Only the lines from the one with "Expand the Insert" to the end of the material should be reproduced, exactly and in full, both ends included.

> [THE RECORDS]
--- START ---
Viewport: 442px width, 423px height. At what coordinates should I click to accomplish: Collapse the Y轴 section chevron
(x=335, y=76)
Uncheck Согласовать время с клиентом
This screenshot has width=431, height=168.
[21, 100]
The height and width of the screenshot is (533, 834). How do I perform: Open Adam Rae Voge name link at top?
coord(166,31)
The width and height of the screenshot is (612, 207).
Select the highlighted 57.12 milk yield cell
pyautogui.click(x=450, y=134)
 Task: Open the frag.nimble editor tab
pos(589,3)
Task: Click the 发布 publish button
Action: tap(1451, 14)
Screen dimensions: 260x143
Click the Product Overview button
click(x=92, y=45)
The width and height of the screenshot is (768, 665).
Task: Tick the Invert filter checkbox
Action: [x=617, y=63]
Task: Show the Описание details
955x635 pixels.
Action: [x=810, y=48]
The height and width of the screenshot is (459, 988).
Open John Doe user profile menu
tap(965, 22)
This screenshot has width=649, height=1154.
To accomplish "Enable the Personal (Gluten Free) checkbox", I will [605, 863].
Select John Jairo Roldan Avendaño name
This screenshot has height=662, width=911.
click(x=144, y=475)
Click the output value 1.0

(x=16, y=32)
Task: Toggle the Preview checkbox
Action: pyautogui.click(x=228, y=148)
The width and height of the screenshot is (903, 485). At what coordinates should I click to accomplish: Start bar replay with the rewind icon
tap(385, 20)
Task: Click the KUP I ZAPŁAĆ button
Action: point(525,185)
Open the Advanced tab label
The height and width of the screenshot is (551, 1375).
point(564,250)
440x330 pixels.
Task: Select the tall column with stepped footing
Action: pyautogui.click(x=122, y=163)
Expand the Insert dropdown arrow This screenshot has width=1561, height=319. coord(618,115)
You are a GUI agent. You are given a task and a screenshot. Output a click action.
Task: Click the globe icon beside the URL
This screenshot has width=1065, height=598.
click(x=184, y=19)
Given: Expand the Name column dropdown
--- END ---
> [EXERCISE OUTPUT]
Expand the Insert dropdown arrow This screenshot has width=1561, height=319. coord(618,115)
You are a GUI agent. You are given a task and a screenshot. Output a click action.
Task: Click the globe icon beside the URL
This screenshot has width=1065, height=598.
click(x=184, y=19)
Given: Expand the Name column dropdown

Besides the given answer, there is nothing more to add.